--- Text passage Enclosed Below ---
The dehumanization IAT included the standard set of seven IAT trial blocks. Depending on the particular block, participants categorized minimal ingroup and minimal outgroup photographs as “us” versus “them,” words as “human” versus “animal,” or simultaneously categorized both words and photographs according to their properties. The order of the combined test blocks was counterbalanced such that approximately half of the participants received the “Us + Human, Them + Animal” response key pairing first, and the other half received it second.
The initial emotion induction occurred immediately before the critical trials in the first IAT combined test block, where participants were randomly assigned to receive one of three emotion inductions: disgust, sadness, or neutral. The induction consisted of viewing three photographs from the International Affective Picture System (IAPS; Lang, Bradley, & Cuthbert, 2005), a widely used stimuli set that has been standardized according to its emotional content (Mikels et al., 2005). Similar procedures have been used by others to induce emotional states of disgust and sadness (e.g., Moretti & di Pellegrino, 2010). The disgust photographs portrayed an open-heart surgery, a dirty toilet, and a cockroach on a plate of food. The sadness photographs portrayed a young boy crying, a wounded soldier crying, and an elderly man at the bedside of his hospitalized wife. The neutral photographs portrayed everyday household objects, including a stool, a lamp, and a fan. IAPS codes were: 7380, 9320, 3250, 2900, 2205, 9421, 7020, 7025, 7175. We supplemented this pictorial emotion induction with an emotional writing task designed by DeSteno et al. (2004). Participants wrote for 4 minutes about an autobiographical event that made them feel very disgusted, very sad, or emotionally neutral, depending on condition. 2 To ensure that the induction lasted the duration of the IAT, participants continued writing about their recalled event for an additional 2 minutes before the second combined test block.
Data reduction followed the recommendations of Greenwald, Nosek, and Banaji (2003). All analyses were performed directly on the IAT D scores, which were coded so that positive values indicate an implicit dehumanizing bias (i.e., faster judgment of stimuli in trials with the “Us + Human, Them + Animal” response key pairing, relative to trials with the “Us + Animal, Them + Human” pairing).
Mood questionnaire
A mood questionnaire administered at the end of each session asked participants to rate their mood on a series of 5-point adjective rating scales, ranging from “very slightly or not at all” to “extremely.” Responses to three items, disgusted, repulsed, and revolted, were combined to create a composite disgust scale (α = .77). Responses to the single item sad provided the sadness rating.
Results
Manipulation Check: Emotion Inductions
Planned orthogonal comparisons were used to determine whether the emotion inductions were successful in producing incidental feelings of disgust and sadness. As expected, participants in the disgust induction condition reported more feelings of disgust (M = 1.65, SD = 0.82) than those in the sad (M = 1.16, SD = 0.32) and neutral (M = 1.19, SD = 0.48) conditions, t(91) = 3.74, p < .001, d = 0.78. In contrast, the sad and neutral conditions did not differ in their disgust ratings, t(91) = 0.22, p = .83, d = 0.05.
Similarly, as expected, participants in the sad condition reported more sad emotions (M = 2.06, SD = 1.22) than those in the disgust (M = 1.31, SD = 0.59) and neutral (M = 1.47, SD = 0.94) conditions, t(91) = 3.25, p = .002, d = 0.68. In comparison, the disgust and neutral conditions did not differ in their sadness ratings, t(91) = 0.64, p = .53, d = 0.13.
--- End of Enclosed Text passage ---
--- Data Enclosed Below ---
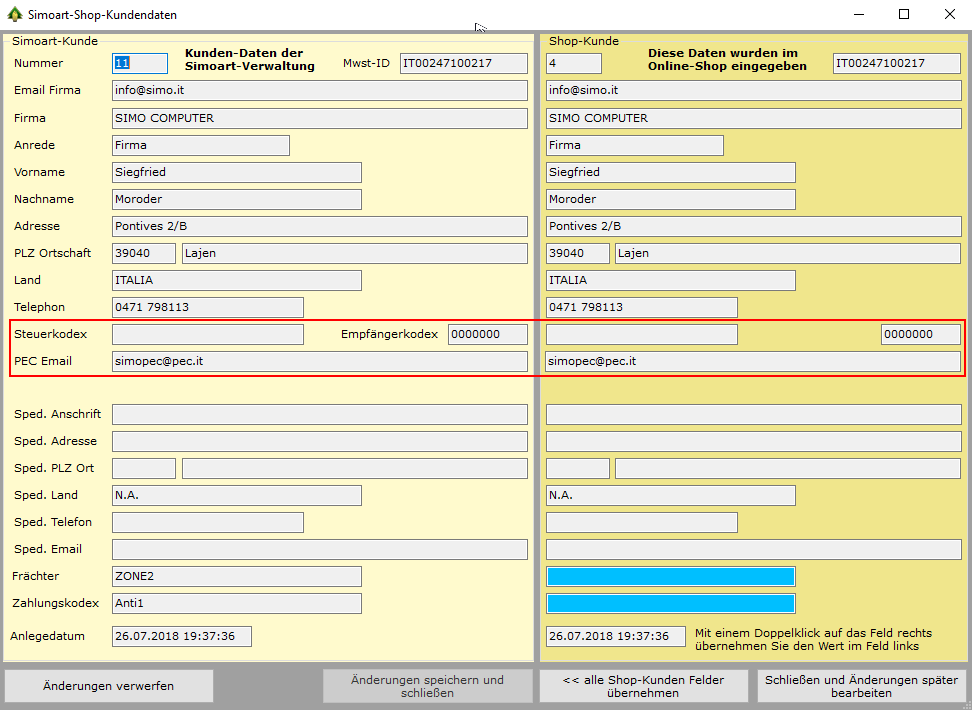
Task: Click the empty Steuerkodex field on left
Action: [x=207, y=334]
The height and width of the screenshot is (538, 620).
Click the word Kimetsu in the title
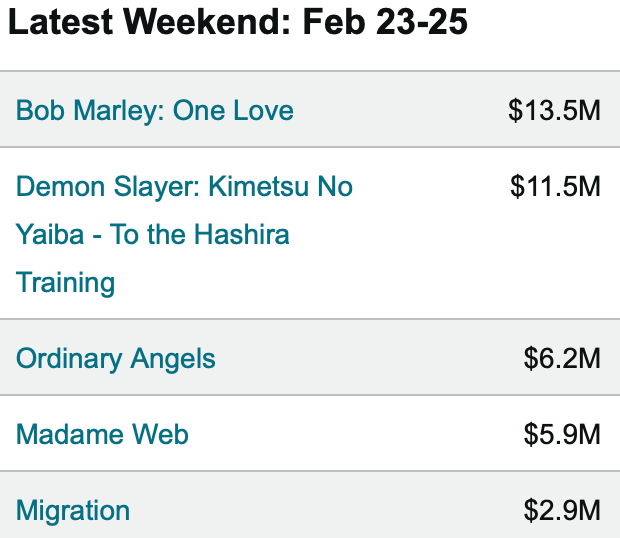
--- End of Enclosed Data ---
▶ [Problem to solve]:
Reproduce word for word the part of the passage on emotion and dehumanization that opens with the words containing "The dehumanization IAT" and closes with "received it second.". The data have nothing to do with this.

▶ [Written answer]:
The dehumanization IAT included the standard set of seven IAT trial blocks. Depending on the particular block, participants categorized minimal ingroup and minimal outgroup photographs as “us” versus “them,” words as “human” versus “animal,” or simultaneously categorized both words and photographs according to their properties. The order of the combined test blocks was counterbalanced such that approximately half of the participants received the “Us + Human, Them + Animal” response key pairing first, and the other half received it second.